PISTOIA. Lontano dalla stagione teatrale e dai concerti del Festival Blues, a Pistoia, succede più in quel buco meraviglioso della libreria Lo Spazio in via dell’Ospizio che in tutto il resto della città. E oggi, domenica 8 ottobre, non è nemmeno giovedì e visto il sole, men che mai siderale. Sulle pareti del salone attiguo alla libreria, quello che in origine doveva essere la sala da the, ma dove in realtà si versano ettolitri di rosso, fino al prossimo 11 novembre ci saranno le opere di Serena Giorgi. Pittrice? Sì, vero, ma non solo. Costruttrice? In linea di principio eccome, ma riduttivo. Allora cucitrice? Sì, anche, perché il lavoro che fa sulla memoria è notevole. Beh, non nascondiamo di essere un po’ in difficoltà, a catalogarla; allora vi raccontiamo della mostra, che ci è stata svelata nei dettagli dall’incipit fino ai suoi possibili sviluppi proprio dalla diretta interessata, l’artista (e così non ci sbagliamo) presente (e come sarebbe potuto essere diversamente) il giorno dell’inaugurazione.

“L’arte è contaminazione, bella e buona – racconta Serena Giorgi, impegnatissima soprattutto a fare in modo che i capelli le coprano solo la metà del viso – e ognuno di noi, che crede e può farci i conti, è liberissimo di offrire e fare quel che vuole.
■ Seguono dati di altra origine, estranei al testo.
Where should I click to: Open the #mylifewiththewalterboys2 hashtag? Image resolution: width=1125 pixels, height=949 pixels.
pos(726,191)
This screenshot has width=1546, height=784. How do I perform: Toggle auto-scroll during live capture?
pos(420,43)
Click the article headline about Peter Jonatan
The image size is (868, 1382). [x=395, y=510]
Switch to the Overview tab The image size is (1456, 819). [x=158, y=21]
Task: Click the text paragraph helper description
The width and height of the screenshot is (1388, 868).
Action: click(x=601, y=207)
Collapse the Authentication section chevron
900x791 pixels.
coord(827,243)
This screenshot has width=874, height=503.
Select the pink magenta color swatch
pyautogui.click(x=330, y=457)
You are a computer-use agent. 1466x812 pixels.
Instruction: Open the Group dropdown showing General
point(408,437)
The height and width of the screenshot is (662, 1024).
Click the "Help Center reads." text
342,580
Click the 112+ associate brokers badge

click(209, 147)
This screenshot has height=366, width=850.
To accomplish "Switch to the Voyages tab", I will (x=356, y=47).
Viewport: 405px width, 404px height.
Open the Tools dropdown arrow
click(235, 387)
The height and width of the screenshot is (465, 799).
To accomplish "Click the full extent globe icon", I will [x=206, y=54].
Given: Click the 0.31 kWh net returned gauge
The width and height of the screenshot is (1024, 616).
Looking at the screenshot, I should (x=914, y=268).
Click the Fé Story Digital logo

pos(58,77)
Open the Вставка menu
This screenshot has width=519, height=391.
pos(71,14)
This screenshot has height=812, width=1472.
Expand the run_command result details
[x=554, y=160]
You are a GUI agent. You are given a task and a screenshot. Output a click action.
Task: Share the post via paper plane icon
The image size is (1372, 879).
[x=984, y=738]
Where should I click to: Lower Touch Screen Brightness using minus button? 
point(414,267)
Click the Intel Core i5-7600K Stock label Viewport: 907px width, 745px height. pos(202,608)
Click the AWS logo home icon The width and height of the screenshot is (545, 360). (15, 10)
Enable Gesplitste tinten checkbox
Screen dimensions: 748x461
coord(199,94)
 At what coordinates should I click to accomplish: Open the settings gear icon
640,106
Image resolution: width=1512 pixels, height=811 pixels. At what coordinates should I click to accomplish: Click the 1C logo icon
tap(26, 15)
Ritengo però, seppur non si debba essere manieristi, che si debba essere riconoscibili: occorre dare un marchio ai nostri lavori; occorre privilegiare la comunicazione e senza punti di approdo, la navigazione, si fa impervia”. È livornese, Serena Giorgi, di Cecina, per l’esattezza, anche se ormai, l’adozione milanese, le ha fatto perdere un po’ delle origini, regalandole in compenso una serie di opportunità che sulle rive rocciose del Tirreno, forse, non sarebbero potute capitarle. È infatti in procinto di dare alla propria struttura artistica una linea dettagliata suggeritale da un critico che crede in lei, che possiamo solo immaginare, per insopprimibile riciclaggio, contempli tutto quello che riesce a esternare, già dai primi passi pittorici, quando, a soli quattro anni, come tutti i bambini normodotati del resto, ha iniziato a sporcare di colori i fogli di carta. Però, da quel giorno, Serena Giorgi, la matita, non l’ha più appoggiata; ha continuato a portarsela dietro, a viverci e conviverci, si potrebbe dire, tanto che nel tempo è diventata una sua consigliatrice particolare. “Sono ispirata dalla parole – aggiunge -: sono una continua provocazione, un monito, un suggerimento; vanno conservate, con cura e poi, al momento opportuno, tirate fuori da dove la abbiamo accudite, per riproporle. In questa mostra, la memoria è il filo conduttore”. Confermiamo. Il disegno adolescenziale è affiancato da una teca con dentro un tutù e sempre nello stesso angusto spazio, appese a un chiodo, le scarpette da ballerina. Si prosegue in senso orario – ma potete fare come volete e non solo in questa circostanza – e si trovano altri appuntamenti con la vita, con i ricordi, con le opportunità. “Non butto via mai nulla – preme a raccontarci Serena Giorgi -; è un retaggio materno, ma al di là del candore del rispetto, credo che sia davvero un’ottima idea artistica. Le cose si rinnovano, anche per un principio metempsicotico della materia: le copertine fatte con la carta dei regali di Natale da mia madre per proteggere i miei libri di scuola dalle intemperie e dall’usura sono diventate altro, con il tempo: una farfalla, un uccello, un volatile in generale, ma anche un suggerimento”.